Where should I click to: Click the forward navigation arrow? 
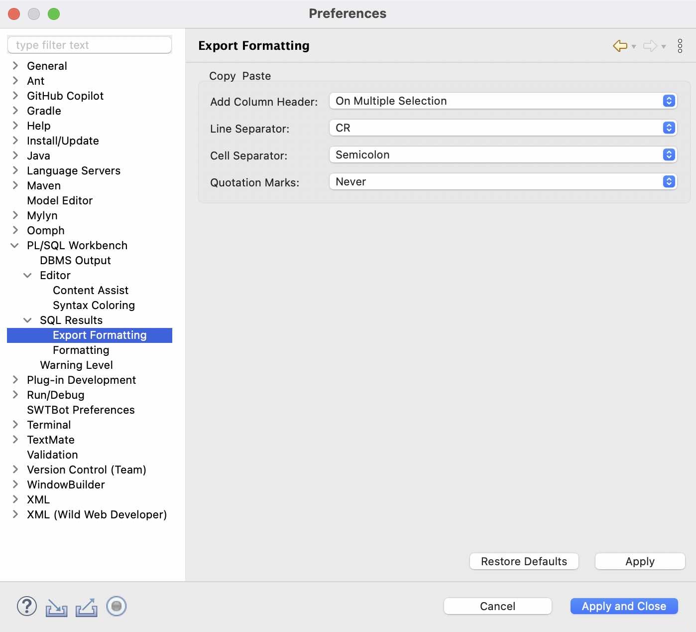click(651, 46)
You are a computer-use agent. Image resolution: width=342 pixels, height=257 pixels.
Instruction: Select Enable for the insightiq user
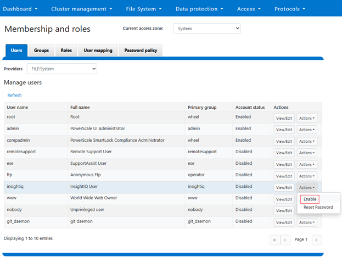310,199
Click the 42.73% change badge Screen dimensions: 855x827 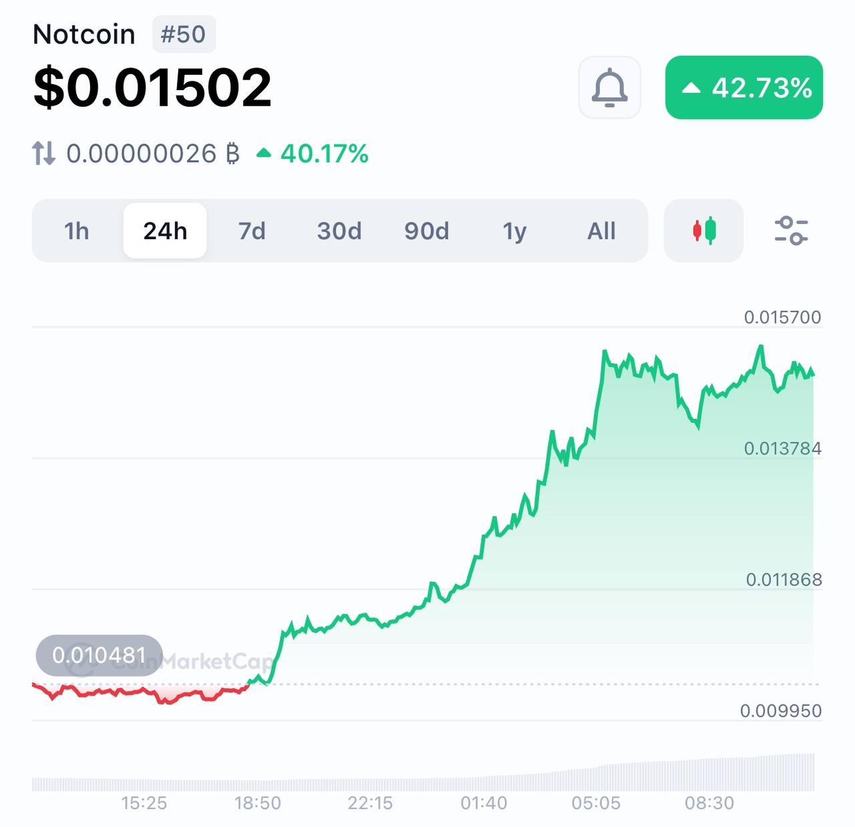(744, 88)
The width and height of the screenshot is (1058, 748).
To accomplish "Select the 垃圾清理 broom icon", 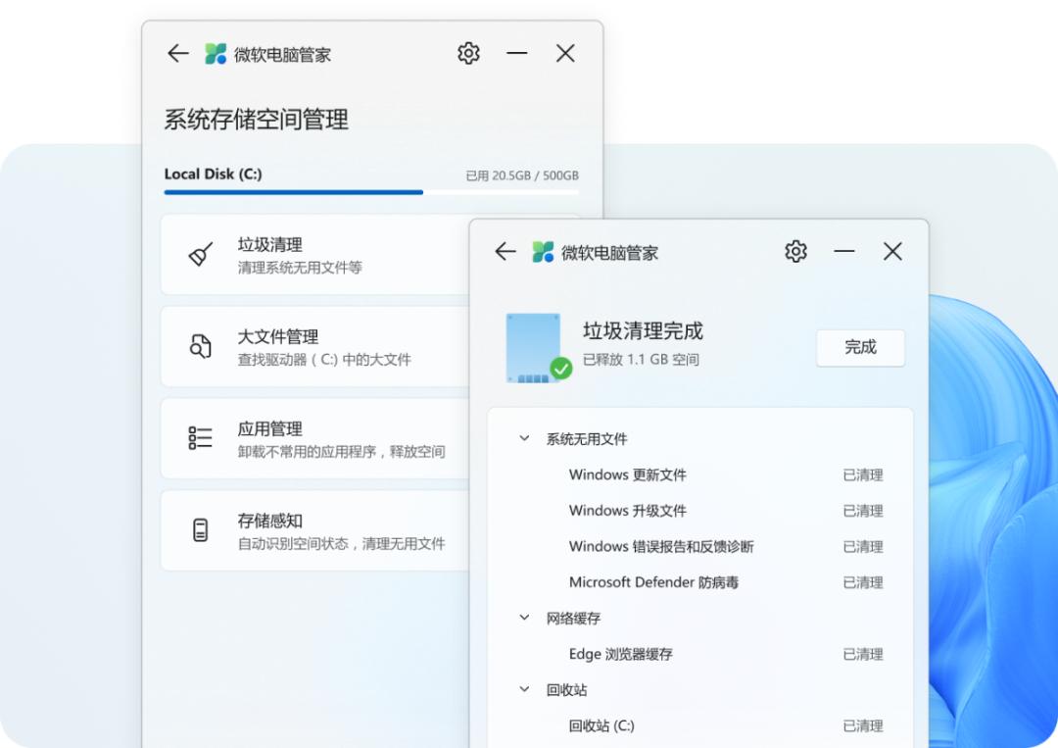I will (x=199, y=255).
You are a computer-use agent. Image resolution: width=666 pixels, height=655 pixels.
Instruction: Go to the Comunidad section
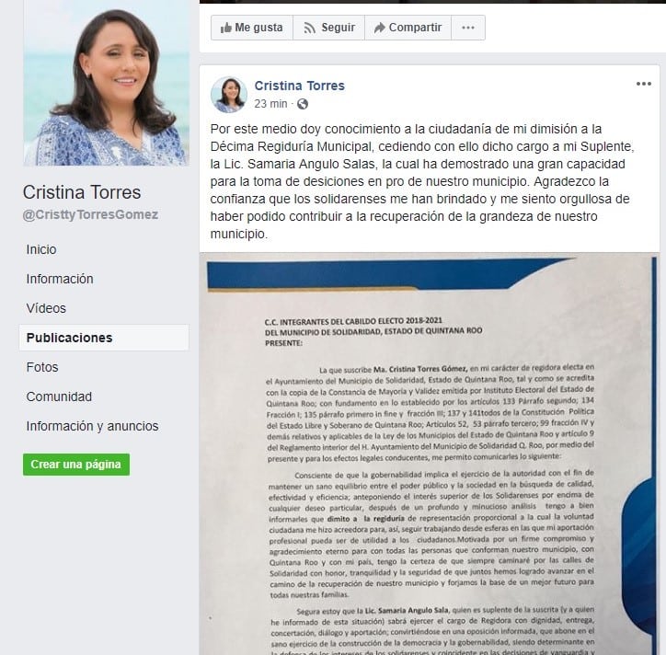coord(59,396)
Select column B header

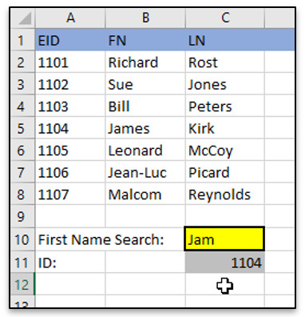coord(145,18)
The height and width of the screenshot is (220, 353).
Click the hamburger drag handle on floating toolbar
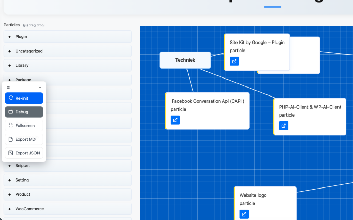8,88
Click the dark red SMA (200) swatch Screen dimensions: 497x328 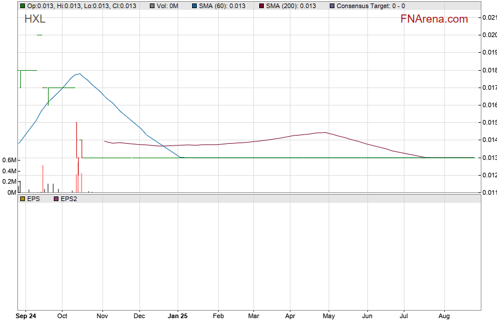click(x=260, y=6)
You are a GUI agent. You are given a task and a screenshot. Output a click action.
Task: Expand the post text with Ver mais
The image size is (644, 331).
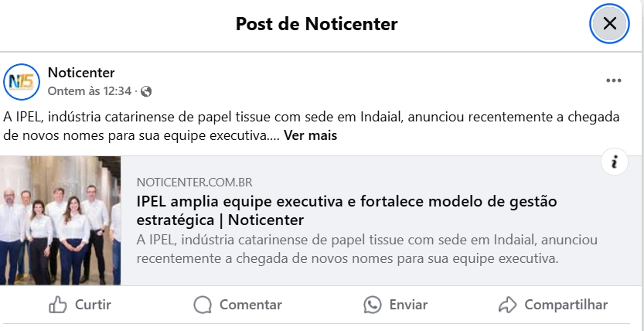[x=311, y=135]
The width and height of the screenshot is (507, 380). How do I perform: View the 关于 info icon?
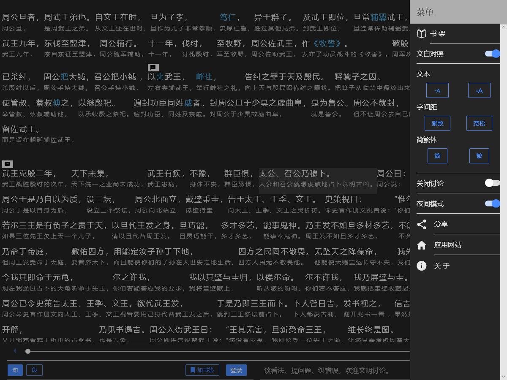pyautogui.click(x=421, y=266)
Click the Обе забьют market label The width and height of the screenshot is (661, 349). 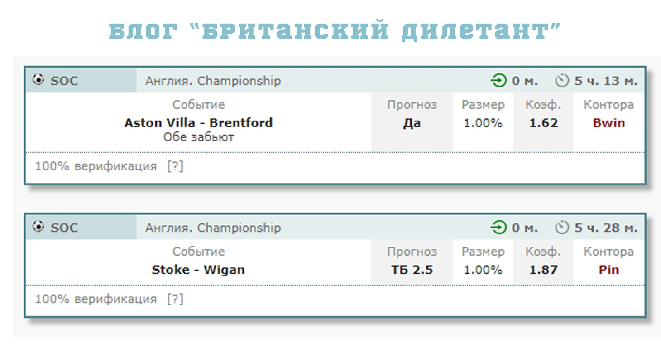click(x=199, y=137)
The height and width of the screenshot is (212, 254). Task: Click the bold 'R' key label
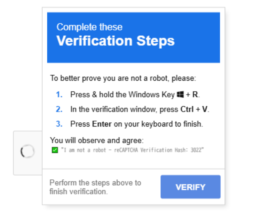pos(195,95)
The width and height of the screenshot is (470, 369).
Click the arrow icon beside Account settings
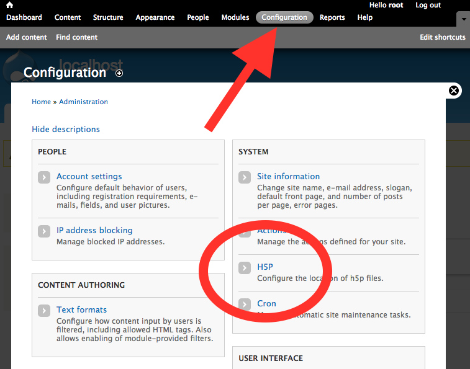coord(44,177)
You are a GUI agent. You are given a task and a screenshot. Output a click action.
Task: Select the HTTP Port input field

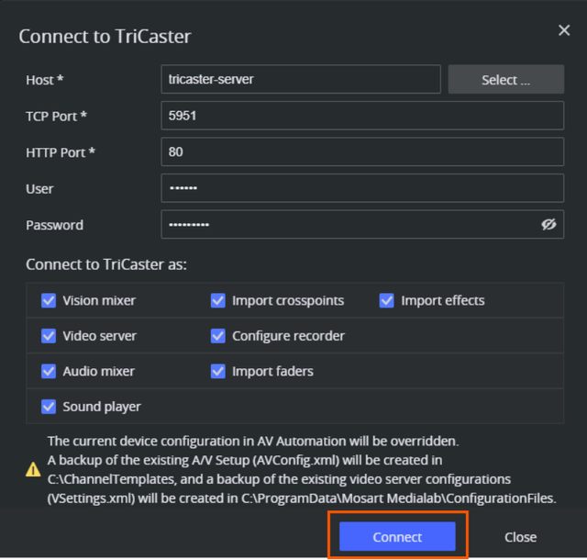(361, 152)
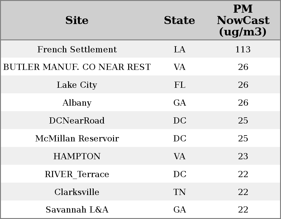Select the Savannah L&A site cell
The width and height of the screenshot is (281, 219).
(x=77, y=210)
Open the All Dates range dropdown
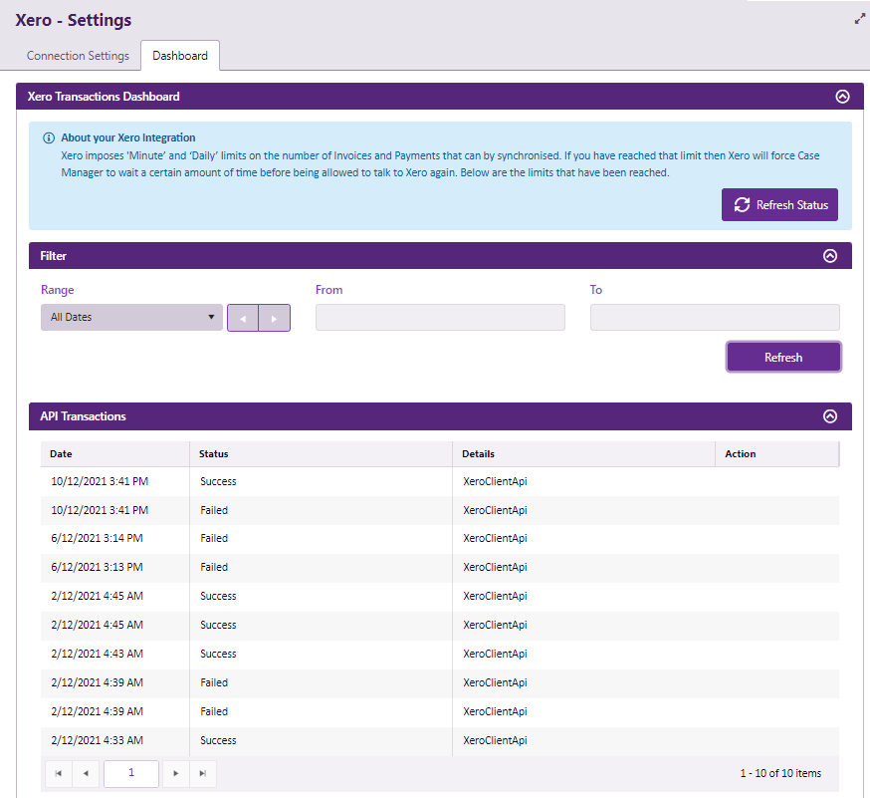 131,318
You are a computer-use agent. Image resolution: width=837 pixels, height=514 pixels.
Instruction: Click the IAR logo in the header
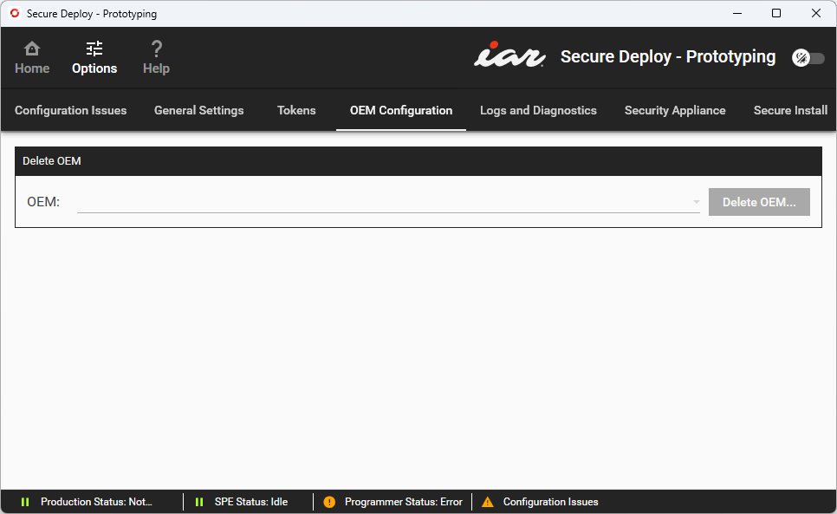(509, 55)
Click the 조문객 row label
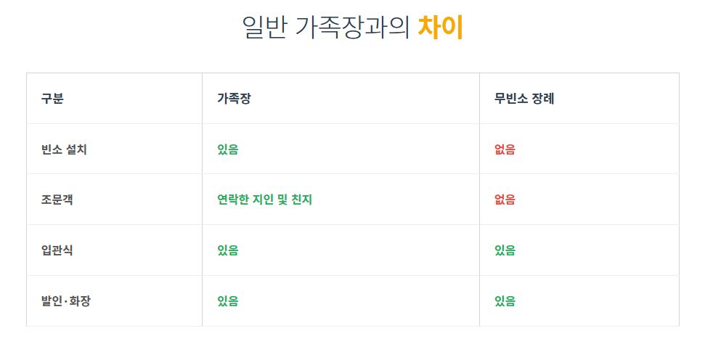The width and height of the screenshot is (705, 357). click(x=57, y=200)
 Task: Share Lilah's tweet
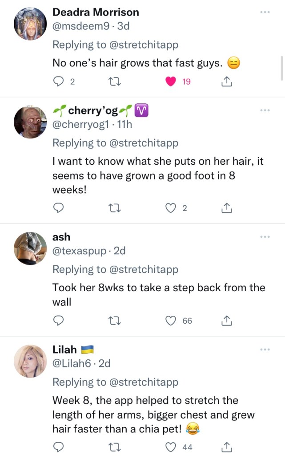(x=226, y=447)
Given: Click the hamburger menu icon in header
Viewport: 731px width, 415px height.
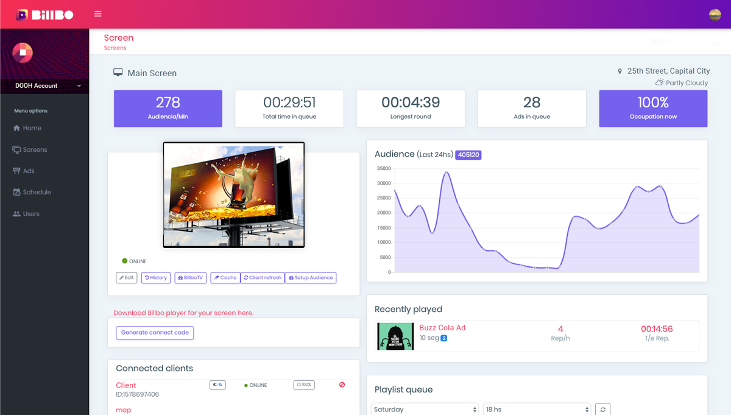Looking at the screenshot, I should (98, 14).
□ □ □ □ □
Retype the rows from the line containing "Open the All Dates range dropdown" through the end of the rows exactly as they appear, leaving the pictures out.

Open the All Dates range dropdown
 131,318
You are a computer-use agent. Image resolution: width=837 pixels, height=514 pixels.
Instruction: Click the IAR logo in the header
(509, 55)
Click the 조문객 row label
The width and height of the screenshot is (705, 357). click(x=57, y=200)
 Task: Share Lilah's tweet
(x=226, y=447)
Given: Click the hamburger menu icon in header
Viewport: 731px width, 415px height.
Looking at the screenshot, I should (98, 14).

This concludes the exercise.